▸ **DIRECTIONS FOR THIS TASK**: The answer must be an exact copy of the lines from the one containing "The image size is (800, 600)." through the final line of the material, both included, and nothing else.

▸ **DATA RECORDS**:

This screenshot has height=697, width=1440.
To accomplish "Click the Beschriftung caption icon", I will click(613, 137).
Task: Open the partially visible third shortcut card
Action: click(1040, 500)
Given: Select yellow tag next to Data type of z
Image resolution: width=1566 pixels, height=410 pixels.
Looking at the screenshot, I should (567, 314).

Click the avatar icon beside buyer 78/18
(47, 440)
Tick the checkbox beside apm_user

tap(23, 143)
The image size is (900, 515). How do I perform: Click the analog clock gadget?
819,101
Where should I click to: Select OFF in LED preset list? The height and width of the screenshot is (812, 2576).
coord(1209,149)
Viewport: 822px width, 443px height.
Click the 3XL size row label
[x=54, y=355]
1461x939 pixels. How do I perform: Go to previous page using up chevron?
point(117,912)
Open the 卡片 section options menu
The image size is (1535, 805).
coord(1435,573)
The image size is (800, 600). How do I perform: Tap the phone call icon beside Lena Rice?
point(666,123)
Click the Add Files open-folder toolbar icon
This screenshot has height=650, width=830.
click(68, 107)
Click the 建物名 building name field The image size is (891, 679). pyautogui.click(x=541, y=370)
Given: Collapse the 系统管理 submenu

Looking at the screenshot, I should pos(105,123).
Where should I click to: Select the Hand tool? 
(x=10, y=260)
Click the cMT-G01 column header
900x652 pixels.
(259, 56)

▸ **TASK OUTPUT**:
The image size is (800, 600). How do I perform: Tap the phone call icon beside Lena Rice?
point(666,123)
Click the Add Files open-folder toolbar icon
This screenshot has height=650, width=830.
click(68, 107)
Click the 建物名 building name field The image size is (891, 679). pyautogui.click(x=541, y=370)
Given: Collapse the 系统管理 submenu

Looking at the screenshot, I should pos(105,123).
Where should I click to: Select the Hand tool? 
(x=10, y=260)
Click the cMT-G01 column header
900x652 pixels.
(259, 56)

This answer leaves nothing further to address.